Problem details. Only the pictures are dropped. Restate each line below word for word.

Record extracts.
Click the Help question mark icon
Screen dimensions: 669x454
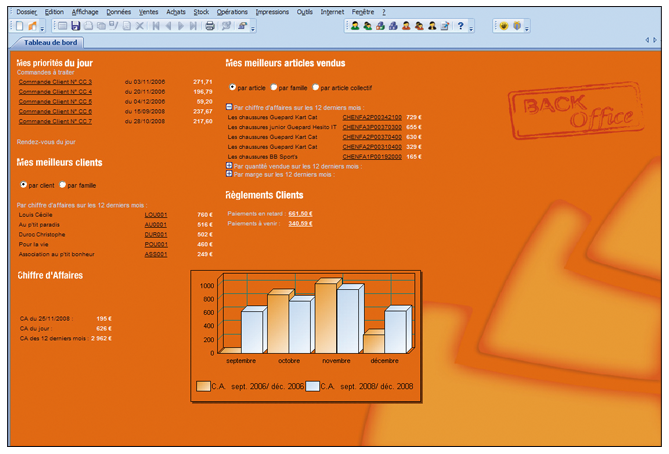pos(459,25)
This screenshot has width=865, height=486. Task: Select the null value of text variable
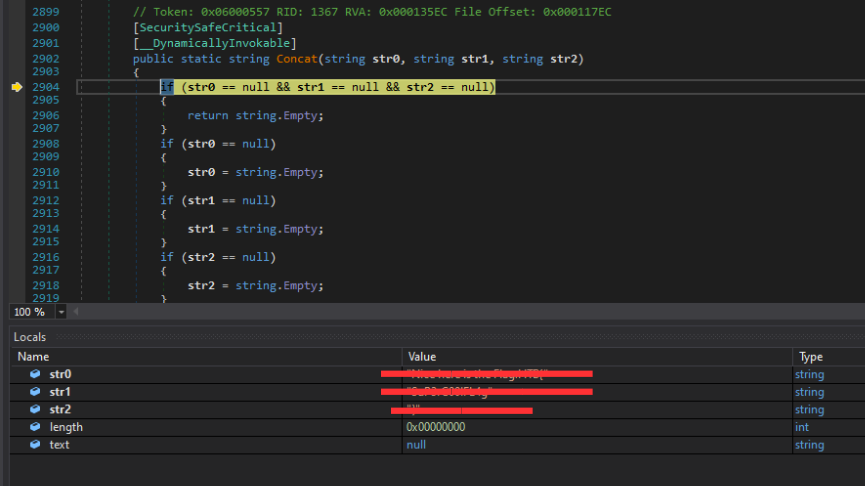coord(416,444)
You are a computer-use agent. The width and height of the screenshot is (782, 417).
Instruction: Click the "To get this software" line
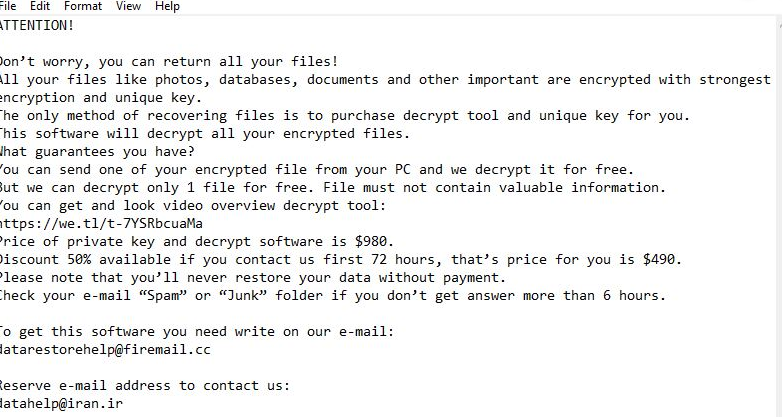197,332
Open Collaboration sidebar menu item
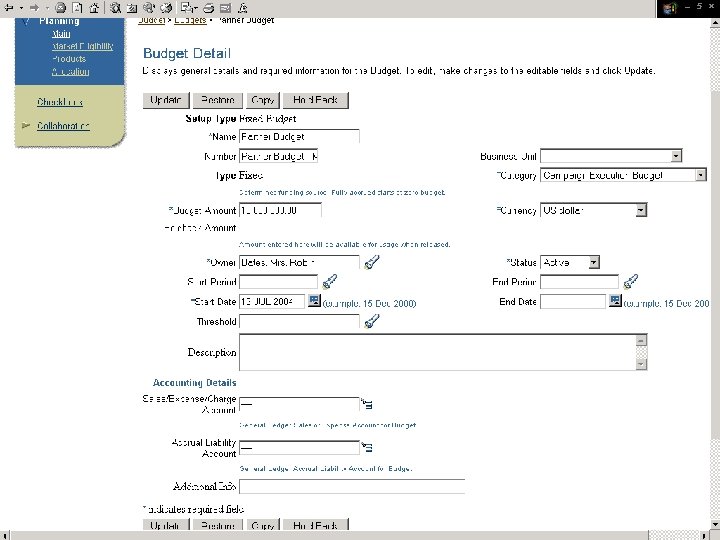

Result of the task.
Click the Help question mark icon
Screen dimensions: 669x454
pos(459,25)
This screenshot has width=865, height=486. Task: Select the null value of text variable
coord(416,444)
You are a computer-use agent. The width and height of the screenshot is (782, 417).
Instruction: Click the "To get this software" line
197,332
Open Collaboration sidebar menu item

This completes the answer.